CSEPP
worried about budget cuts
Published:
December 5, 2006
By Karen
Hutchinson-Talaski
Staff writer
HERMISTON — An official with the U.S. government assured local officials that it won't cut the CSEPP budget.
But it does want CSEPP to make cuts.
Dale Ormond spoke Thursday to officials with CSEPP, Oregon Emergency Management, and local counties and cities to reassure them that the Army wasn't pulling the plug on funding yet.
Ormond is the deputy assistant secretary of the Army for its Elimination of Chemical Weapons program.
Ormond suggested the Chemical Stockpile Emergency Preparedness Program community look at their programs to determine if anything could be cut once the more dangerous chemicals GB and VX are incinerated.
"We have a legal obligation to this community to protect these communities," Ormond said. "We have dual responsibilities -- to fund capability budget items that are required to maintain benchmark status, and to be good stewards of taxpayer dollars."

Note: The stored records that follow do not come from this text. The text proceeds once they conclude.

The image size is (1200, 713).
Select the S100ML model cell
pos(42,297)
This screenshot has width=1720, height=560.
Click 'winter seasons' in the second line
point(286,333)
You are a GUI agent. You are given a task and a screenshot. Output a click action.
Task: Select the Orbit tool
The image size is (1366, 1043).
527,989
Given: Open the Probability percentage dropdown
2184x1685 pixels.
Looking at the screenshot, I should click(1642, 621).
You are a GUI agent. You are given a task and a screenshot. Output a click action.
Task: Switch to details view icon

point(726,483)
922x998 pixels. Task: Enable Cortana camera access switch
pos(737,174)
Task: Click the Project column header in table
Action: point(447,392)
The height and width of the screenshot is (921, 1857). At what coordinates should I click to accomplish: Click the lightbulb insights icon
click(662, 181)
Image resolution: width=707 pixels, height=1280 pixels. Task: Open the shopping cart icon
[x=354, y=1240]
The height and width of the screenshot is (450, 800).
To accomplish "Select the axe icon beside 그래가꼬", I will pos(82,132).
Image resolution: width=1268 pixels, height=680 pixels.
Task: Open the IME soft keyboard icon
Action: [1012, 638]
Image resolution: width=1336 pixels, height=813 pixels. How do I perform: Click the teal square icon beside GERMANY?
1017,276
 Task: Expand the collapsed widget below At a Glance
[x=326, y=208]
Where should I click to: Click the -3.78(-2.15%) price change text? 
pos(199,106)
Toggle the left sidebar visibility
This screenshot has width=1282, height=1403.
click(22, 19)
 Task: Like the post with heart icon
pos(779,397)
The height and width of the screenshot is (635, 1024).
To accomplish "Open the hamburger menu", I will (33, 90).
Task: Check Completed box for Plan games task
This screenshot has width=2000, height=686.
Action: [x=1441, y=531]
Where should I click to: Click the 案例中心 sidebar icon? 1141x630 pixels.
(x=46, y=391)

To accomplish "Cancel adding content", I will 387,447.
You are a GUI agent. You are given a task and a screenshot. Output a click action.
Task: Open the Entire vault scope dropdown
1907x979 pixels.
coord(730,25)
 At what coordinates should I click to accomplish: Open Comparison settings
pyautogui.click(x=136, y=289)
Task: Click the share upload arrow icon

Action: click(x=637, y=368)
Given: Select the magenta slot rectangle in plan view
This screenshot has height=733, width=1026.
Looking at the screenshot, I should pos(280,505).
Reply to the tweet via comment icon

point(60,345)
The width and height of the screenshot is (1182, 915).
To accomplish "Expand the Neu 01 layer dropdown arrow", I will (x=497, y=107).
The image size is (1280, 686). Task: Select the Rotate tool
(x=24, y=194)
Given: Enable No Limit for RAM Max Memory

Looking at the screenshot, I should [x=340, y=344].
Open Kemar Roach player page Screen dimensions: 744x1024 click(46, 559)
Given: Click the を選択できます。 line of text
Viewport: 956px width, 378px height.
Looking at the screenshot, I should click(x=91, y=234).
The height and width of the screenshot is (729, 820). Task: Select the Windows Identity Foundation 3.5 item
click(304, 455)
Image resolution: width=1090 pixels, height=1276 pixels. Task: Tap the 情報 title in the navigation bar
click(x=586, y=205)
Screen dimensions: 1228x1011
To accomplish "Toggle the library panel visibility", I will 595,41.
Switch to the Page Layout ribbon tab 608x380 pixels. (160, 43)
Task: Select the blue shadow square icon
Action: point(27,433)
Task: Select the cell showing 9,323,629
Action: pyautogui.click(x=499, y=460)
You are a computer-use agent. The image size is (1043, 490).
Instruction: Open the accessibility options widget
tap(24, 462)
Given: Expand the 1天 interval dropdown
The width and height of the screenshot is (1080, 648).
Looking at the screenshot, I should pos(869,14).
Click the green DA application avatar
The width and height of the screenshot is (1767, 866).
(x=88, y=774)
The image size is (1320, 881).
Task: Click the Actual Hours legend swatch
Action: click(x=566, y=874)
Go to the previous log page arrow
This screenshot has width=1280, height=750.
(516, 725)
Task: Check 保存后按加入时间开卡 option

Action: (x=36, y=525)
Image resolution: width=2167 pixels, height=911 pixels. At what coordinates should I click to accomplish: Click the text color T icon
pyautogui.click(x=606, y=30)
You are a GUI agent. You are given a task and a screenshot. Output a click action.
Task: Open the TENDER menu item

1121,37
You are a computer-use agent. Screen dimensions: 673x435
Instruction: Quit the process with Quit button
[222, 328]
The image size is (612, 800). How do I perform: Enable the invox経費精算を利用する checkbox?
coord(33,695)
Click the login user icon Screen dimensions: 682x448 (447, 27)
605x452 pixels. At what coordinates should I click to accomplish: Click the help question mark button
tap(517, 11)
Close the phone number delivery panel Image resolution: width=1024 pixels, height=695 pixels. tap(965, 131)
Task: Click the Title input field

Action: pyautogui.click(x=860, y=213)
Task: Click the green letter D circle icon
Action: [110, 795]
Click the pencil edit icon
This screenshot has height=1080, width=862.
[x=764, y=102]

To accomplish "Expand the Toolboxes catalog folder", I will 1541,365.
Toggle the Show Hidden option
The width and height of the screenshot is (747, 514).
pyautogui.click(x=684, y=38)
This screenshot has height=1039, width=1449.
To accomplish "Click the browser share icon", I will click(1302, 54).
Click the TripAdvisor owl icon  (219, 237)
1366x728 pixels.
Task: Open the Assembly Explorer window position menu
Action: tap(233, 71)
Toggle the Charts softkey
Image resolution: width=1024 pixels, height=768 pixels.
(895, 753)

The concern of the off-post community is that as long as there are chemical weapons on the depot, there is a risk to the community. With the end of the GB sarin campaign nearing, perhaps by Christmas, a recent risk management analysis revealed the storage risk at the depot has been reduced by 92 percent. According to the draft analysis, disposal so far of the GB sarin rockets and ton containers has reduced the disposal risk overall by 59 percent.
"The risk remains," said Morrow County Judge Terry Tallman. "We don't want the risk level to overshadow the benchmark."
Tallman and fellow commissioners Ray Grace and John Wenholz all feel the risk is still there, regardless of what chemical weapons are left on the Umatilla Chemical Depot, even mustard, which will not make it off the depot as easily as the others. It would take a catastrophic event such as an explosion to allow mustard to get into the atmosphere and make it off the depot. The likelihood of that happening would be small, according to Martha Doherty, Morrow County CSEPP.
"If there's still a chance, we need to continue protection," said Tallman. "Even one death, no matter how it happens, is unacceptable."